• _Items from a data source_:
****************
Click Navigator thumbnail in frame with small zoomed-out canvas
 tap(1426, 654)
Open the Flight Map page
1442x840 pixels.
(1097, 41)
****************
• _How to complete this task_: Give back all the records exactly as they stand.

• _Finished exercise_:
Click Navigator thumbnail in frame with small zoomed-out canvas
 tap(1426, 654)
Open the Flight Map page
1442x840 pixels.
(1097, 41)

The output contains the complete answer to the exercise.